Wie oft haben wir uns im realen Leben von Gesang und Musik schon verzaubert gefühlt. In Magyra ist das wirklich so: Hier haben Lieder eine gewaltige Kraft. Eine Kraft, die Barden im Laufe ihrer langen Ausbildung sehr gezielt einzusetzen lernen. Der Gesang eines Barden kann die unglaublichsten Effekte haben. Einige wirst Du sicher beim Wandern durch Magyras Wunderwelten häufiger beobachten können, andere werden von der Gilde sorgsam geheim gehalten. Deswegen erzählt auch Borft im Tadmorer Rathaus nur zu einigen etwas. Dafür verrät er Dir aber, wie Du zur Gilde nach Ephesos auf Phrygia kommst.

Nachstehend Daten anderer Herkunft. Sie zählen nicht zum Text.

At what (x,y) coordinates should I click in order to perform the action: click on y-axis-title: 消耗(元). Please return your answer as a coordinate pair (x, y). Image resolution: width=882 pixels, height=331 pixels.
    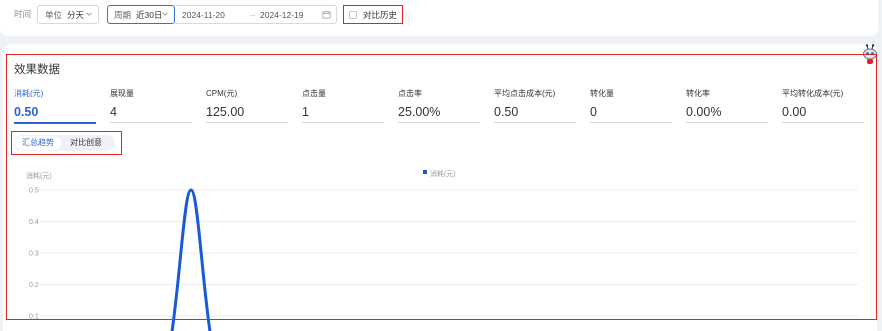
    Looking at the image, I should click on (39, 176).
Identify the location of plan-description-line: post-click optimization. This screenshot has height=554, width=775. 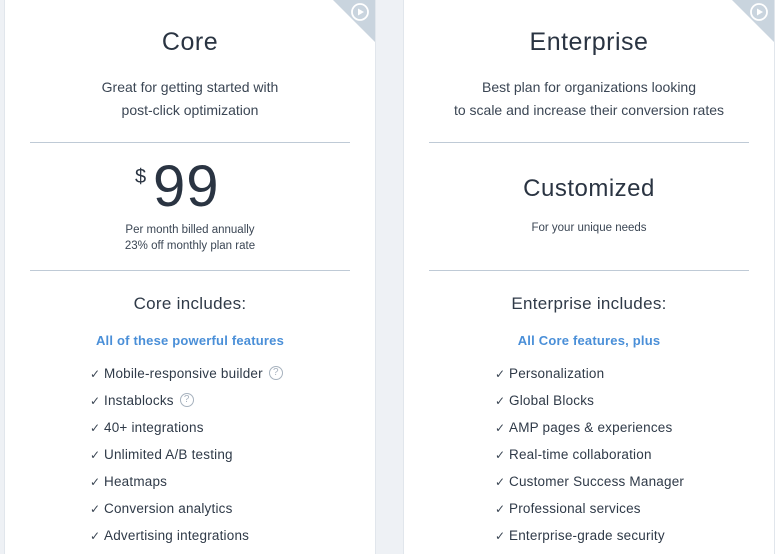
(190, 110).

Der leichte Wind trug die Feuchte des nahenden Gewitters durch das Lager. Die
Schwüle der Luft staute die durch das lange Warten verursachte Agression
der Soldaten zu einem gefährlichen Maß. Vor zwei Wochen zogen sie
aus um ihrem Herrn zu seiner Rache zu verhelfen ohne den Grund für seinen
Ärger zu kennen. Doch nun standen ihre Zelte in sicherer Entfernung zu
der unüberwindlichen Stadtmauer und ihre nach Blut dürstenden
Schwerter lagen untätig im Waffenzelt.
Von den kleinen Rangeleien und verbalen Attacken, die immer häufiger
unter den Soldaten ausbrachen, vertrieben saß Morison unter dem einzigen
Baum in der Nähe des Lagers. Seit er sich als kleiner Junge
eigenhändig eine Lyra baute träumte er davon als Musiker durch die
Welt zu ziehen und nahm, als die Armee aufbrach, die Gelegenheit wahr ohne
nachzudenken. Nun litt er, der kein Krieger war, am meisten unter dem
zurückgehaltenen Kampfeifer der Soldaten.
Plötzlich verstummten alle Geräusche um ihn herum und eine Gestalt
erschien wie aus dem Nichts. Noch während er fragte: „Wer bist Du?“
, erkannte er den Rachegott Monty Zuma. Dieser ignorierte die Frage und
sprach: „Morison, ich habe entschieden deinem Herrn seine verdiente Rache
zu gewähren und Du sollst dabei mein Werkzeug sein. Wenn die Sonne heute
Abend die Berge berührt wirst Du dich alleine vor das Tor der Stadt stellen
und das Lied spielen, das ich dir beibringe, auf dem Instrument, das ich dir
geben werde.“
Unter dem Spott und Gelächter sowohl der Feinde, als auch der eigenen
Leute, und dennoch mit der Gewissheit des Auserwählten stand er zu
gegebener Stunde vor dem Stadttor. Er hielt die bläulich schimmernde Duar
hoch und rief sich das magische Lied in Erinnerung. Dann begann er zu spielen.
Als die Luft um ihn herum die Schwingungen der Saiten aufnahm und an das
Gras, den Boden und das Stadttor weitergab, formte sich in seinem Geist ein Wort:
Resonanz . Die ganze Welt schien, von der Musik ergriffen, in sein
Lied mit einzustimmen, als im ersten Donner des einsetzenden Gewitters ein
blauer Blitz aus Morisons Duar schoß und das Stadttor in tausend Teile
sprengte.
Es war eine kurze und blutige Schlacht, als das Heer in die nun ungeschützte Stadt einfiel und aller Ärger der letzten zwei Wochen ein nicht mehr zu löschendes Feuer entfachte. Dennoch wollte sich niemand erinnern, wem der Sieg zu verdanken war, und so saß Morison danach wieder allein unter seinem Baum, als wieder eine Gestalt erschien. „Ich bin Pulami.“, sprach die Kreatur, „Ich habe entschieden dir den Ruhm, den Du dir heute verdient hast, zukommen zu lassen. Wenn einst Dein Herr und sein Sieg vergessen ist, wird man sich noch lange an Dich erinnern. Morgen früh wirst Du das Heer verlassen und ein Schiff nach Phrygia nehmen. Dort, in der Stadt Ephesos, wo die einst mächtige Gilde der Mathematiker dem Untergang geweiht ist, wirst Du einen Jungen namens Amati finden, der wie kein anderer die Kunst des Instrumentenbaus beherrscht. Mit ihm zusammen sollst Du die Bardengilde gründen und die Musik und ihre Magie lehren.“
Der leichte Wind trug den Geruch der verheißungsvollen Insel an seine Nase. Morison stand auf dem Schiff und lächelte, denn obwohl er nur mit seiner Duar und wenig Proviant aufgebrochen war, trug er die Gewißheit des Auserwählten im Herzen.